*GIVEN EXERCISE*.
Retype the lines of the material starting at the line containing "Task: Toggle the select-all header checkbox" and ending at the line containing "point(505,68)", keeping every character as it appears.

*RECORDS*.

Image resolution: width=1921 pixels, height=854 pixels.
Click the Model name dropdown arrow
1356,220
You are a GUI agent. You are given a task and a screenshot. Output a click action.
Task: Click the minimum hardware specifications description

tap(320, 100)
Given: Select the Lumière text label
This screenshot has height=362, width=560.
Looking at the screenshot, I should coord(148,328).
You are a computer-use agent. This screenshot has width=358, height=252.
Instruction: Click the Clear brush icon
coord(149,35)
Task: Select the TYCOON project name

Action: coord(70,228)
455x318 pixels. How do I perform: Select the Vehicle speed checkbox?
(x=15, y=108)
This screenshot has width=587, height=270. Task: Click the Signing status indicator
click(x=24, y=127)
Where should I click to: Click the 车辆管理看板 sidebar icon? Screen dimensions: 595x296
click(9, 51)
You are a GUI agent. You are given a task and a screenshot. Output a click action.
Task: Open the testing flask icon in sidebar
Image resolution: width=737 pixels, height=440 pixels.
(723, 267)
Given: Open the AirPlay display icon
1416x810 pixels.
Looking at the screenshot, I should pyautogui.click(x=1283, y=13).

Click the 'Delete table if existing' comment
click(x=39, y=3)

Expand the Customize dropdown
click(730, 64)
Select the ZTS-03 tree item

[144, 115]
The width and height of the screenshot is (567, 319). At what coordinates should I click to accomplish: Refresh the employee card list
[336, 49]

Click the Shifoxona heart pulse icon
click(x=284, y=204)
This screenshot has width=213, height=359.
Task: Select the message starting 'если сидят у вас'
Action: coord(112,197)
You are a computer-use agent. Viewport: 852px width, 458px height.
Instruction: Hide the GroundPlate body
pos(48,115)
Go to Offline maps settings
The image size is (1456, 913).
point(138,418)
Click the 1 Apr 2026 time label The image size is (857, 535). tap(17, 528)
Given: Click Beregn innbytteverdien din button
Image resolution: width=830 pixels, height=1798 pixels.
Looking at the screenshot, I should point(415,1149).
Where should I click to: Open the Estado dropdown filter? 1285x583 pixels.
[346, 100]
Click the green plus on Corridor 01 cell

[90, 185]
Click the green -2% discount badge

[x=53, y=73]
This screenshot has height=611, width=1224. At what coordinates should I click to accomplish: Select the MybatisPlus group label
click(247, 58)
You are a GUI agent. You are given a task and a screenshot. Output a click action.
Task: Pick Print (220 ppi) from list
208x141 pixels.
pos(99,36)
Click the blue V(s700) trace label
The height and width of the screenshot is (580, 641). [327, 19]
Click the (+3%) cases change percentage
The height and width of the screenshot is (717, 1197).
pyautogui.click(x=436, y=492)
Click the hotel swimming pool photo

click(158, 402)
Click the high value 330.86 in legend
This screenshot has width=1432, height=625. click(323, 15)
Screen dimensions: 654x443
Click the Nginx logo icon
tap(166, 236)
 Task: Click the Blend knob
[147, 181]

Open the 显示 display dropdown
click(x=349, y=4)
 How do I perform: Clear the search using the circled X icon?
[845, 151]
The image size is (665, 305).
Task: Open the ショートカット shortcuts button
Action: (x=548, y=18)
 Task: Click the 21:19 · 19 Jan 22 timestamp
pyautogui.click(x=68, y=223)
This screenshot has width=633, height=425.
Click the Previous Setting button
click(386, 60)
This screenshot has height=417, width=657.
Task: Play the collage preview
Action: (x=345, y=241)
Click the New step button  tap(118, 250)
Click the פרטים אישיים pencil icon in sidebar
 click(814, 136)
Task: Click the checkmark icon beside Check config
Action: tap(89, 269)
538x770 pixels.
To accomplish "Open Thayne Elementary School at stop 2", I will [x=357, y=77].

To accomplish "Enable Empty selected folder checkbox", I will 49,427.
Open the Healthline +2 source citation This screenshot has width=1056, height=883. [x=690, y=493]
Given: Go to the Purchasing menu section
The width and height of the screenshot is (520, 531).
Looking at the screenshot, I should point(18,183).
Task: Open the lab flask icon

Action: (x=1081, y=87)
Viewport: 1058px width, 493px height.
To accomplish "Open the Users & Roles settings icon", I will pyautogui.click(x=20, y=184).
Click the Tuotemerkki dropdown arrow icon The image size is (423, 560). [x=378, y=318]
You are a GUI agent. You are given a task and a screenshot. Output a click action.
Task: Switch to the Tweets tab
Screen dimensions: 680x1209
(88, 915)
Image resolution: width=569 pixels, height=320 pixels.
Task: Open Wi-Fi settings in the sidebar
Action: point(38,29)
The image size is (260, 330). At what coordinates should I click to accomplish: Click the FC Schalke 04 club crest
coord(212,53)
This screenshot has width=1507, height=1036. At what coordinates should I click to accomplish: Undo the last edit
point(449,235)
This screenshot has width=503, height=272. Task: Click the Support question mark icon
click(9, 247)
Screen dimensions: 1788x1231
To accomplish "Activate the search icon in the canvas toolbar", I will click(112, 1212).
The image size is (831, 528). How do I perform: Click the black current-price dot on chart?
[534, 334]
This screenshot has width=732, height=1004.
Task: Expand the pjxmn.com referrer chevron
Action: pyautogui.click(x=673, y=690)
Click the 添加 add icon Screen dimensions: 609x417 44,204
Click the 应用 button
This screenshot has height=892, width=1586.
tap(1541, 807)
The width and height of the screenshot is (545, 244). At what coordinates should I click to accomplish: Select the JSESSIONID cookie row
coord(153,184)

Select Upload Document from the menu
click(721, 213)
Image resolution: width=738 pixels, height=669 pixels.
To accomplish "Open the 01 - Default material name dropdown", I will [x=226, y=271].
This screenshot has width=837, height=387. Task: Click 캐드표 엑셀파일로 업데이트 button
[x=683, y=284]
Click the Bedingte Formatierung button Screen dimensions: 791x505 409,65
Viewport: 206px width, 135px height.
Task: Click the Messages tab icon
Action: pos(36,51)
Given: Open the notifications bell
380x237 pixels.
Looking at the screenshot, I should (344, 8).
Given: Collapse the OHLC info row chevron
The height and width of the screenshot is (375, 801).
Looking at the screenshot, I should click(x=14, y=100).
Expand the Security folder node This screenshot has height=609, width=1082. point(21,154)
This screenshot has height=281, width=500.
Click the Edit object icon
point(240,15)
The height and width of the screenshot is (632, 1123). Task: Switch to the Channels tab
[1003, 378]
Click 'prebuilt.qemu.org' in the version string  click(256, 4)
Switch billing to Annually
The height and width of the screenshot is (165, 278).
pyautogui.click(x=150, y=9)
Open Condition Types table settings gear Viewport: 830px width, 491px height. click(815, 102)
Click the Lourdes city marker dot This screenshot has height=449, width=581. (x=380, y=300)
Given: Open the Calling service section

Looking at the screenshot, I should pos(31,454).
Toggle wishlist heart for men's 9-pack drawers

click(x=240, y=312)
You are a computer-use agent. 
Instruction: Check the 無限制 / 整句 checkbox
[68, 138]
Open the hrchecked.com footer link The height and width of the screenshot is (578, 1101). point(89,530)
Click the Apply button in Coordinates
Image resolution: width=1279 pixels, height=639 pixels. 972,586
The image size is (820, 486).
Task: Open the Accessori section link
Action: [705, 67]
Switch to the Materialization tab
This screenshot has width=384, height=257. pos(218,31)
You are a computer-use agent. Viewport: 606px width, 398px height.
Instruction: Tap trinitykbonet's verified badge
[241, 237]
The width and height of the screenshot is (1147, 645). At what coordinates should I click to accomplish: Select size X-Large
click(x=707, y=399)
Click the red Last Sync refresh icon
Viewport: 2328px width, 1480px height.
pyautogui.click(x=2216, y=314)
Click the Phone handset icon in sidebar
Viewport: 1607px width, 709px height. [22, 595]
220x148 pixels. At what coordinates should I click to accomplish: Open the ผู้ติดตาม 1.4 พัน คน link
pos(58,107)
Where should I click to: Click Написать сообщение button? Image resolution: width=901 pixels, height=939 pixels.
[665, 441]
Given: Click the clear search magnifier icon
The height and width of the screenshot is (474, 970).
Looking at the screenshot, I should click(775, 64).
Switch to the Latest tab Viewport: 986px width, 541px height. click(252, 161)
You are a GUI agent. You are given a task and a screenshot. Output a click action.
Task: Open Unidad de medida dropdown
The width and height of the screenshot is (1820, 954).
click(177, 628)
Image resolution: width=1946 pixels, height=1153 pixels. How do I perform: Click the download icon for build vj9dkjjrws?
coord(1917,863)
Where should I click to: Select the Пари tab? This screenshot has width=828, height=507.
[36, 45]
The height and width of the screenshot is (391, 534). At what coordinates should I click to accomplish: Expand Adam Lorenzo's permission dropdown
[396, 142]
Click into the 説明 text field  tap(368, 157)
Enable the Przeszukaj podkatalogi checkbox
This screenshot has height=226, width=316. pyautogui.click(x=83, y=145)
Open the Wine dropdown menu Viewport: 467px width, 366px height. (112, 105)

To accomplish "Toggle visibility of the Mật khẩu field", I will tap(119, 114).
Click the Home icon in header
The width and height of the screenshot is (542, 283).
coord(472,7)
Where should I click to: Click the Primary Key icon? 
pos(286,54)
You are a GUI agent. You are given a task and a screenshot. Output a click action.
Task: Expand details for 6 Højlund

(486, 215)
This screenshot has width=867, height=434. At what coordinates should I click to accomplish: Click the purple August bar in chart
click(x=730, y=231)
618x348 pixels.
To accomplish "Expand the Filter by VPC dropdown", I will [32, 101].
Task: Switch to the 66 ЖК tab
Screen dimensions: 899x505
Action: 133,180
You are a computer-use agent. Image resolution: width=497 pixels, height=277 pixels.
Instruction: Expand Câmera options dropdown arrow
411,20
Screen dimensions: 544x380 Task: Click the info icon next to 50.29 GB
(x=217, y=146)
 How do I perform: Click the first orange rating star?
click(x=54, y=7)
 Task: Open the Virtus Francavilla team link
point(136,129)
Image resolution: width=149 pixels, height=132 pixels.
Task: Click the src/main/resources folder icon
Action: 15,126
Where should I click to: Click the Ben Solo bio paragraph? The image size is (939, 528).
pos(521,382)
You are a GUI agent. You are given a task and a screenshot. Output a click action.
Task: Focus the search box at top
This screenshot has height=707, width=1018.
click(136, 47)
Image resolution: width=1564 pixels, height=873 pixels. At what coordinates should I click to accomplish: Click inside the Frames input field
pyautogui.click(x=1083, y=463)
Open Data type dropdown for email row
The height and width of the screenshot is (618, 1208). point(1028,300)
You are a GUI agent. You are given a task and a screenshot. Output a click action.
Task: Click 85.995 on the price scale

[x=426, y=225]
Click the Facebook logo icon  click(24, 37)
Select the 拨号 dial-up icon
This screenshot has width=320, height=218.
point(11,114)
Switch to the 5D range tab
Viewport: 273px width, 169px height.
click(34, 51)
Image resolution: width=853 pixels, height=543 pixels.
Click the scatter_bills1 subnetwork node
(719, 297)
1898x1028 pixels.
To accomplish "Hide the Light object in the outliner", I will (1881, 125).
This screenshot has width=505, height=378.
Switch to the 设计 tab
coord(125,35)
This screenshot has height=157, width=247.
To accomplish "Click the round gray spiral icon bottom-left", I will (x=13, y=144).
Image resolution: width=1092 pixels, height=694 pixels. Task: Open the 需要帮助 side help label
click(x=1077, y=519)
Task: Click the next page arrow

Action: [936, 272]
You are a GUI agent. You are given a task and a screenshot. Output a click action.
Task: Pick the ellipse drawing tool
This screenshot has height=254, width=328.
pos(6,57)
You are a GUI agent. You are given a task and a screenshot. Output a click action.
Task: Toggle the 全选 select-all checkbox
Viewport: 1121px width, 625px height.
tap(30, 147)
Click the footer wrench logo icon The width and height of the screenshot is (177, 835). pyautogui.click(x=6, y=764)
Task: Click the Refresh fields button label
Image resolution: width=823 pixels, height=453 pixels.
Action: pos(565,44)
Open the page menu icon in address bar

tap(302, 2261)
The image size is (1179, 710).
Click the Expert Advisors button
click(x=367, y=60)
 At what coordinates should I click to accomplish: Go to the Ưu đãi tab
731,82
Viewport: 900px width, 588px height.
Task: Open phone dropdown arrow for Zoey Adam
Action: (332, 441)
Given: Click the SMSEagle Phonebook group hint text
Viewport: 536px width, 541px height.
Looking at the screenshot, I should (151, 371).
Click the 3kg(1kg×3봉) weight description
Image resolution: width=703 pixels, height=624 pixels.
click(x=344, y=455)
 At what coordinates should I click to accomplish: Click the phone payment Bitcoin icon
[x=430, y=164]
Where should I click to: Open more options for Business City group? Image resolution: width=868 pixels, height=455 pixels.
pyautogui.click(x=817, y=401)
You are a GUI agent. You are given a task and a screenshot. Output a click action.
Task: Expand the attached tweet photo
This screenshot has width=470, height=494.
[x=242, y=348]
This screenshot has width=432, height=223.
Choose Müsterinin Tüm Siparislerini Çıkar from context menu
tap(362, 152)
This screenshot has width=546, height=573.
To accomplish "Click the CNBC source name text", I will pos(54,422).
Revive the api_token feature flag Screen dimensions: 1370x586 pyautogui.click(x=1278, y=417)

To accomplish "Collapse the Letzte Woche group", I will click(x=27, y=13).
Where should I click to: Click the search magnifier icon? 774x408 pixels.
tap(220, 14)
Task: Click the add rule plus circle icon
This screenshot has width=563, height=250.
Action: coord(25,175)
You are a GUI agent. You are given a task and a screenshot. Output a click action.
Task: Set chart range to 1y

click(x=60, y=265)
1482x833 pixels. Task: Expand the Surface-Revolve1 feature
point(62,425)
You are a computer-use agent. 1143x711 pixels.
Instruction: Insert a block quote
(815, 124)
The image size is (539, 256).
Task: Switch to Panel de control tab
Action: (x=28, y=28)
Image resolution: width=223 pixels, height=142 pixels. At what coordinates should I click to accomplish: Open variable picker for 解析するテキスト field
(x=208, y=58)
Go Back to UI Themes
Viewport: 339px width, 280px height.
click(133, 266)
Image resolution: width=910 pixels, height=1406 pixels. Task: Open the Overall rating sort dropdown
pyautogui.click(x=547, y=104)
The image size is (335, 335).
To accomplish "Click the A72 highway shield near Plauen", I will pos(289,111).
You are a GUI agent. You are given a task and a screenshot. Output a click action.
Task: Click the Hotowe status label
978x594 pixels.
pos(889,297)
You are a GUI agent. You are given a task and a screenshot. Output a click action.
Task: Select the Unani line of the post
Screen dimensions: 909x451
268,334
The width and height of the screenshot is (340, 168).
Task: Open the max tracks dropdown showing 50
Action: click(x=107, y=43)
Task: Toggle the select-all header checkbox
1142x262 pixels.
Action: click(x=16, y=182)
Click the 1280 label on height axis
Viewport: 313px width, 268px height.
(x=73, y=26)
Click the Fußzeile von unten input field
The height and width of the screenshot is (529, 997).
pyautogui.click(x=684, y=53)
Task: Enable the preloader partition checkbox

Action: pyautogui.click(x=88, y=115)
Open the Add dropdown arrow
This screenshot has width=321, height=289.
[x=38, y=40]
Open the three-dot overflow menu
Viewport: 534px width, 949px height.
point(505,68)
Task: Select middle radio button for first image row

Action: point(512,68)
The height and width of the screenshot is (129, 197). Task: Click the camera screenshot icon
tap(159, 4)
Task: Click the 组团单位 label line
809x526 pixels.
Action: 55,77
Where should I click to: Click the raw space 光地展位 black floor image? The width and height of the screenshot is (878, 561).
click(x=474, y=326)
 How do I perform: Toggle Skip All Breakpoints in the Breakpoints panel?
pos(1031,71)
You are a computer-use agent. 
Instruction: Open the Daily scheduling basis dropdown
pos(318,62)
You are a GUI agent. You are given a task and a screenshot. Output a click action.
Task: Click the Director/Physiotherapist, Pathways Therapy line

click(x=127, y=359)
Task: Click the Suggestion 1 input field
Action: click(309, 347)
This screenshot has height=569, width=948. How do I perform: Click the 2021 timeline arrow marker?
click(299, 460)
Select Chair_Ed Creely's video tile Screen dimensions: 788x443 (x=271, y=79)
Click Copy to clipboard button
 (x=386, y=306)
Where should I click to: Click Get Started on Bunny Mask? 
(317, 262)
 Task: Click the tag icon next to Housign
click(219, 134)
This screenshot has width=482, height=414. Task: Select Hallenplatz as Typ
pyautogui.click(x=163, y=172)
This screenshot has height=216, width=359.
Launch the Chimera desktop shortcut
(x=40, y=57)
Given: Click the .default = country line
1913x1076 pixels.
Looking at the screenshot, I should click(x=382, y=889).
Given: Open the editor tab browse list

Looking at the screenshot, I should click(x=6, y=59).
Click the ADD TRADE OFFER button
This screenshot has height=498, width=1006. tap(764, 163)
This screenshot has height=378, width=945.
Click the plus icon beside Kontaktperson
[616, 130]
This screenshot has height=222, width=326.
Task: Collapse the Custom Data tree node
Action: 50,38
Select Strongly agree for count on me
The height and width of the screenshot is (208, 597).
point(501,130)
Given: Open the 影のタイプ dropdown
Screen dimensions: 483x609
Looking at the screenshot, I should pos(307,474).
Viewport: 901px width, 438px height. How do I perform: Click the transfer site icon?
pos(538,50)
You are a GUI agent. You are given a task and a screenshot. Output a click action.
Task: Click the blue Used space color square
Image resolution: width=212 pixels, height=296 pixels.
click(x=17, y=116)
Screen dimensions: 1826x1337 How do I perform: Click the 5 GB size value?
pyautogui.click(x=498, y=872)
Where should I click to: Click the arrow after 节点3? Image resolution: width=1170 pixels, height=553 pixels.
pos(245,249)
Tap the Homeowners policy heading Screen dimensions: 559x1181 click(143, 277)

*THE REPLY*.
Task: Toggle the select-all header checkbox
1142x262 pixels.
Action: click(x=16, y=182)
Click the 1280 label on height axis
Viewport: 313px width, 268px height.
(x=73, y=26)
Click the Fußzeile von unten input field
The height and width of the screenshot is (529, 997).
pyautogui.click(x=684, y=53)
Task: Enable the preloader partition checkbox

Action: pyautogui.click(x=88, y=115)
Open the Add dropdown arrow
This screenshot has width=321, height=289.
[x=38, y=40]
Open the three-dot overflow menu
Viewport: 534px width, 949px height.
point(505,68)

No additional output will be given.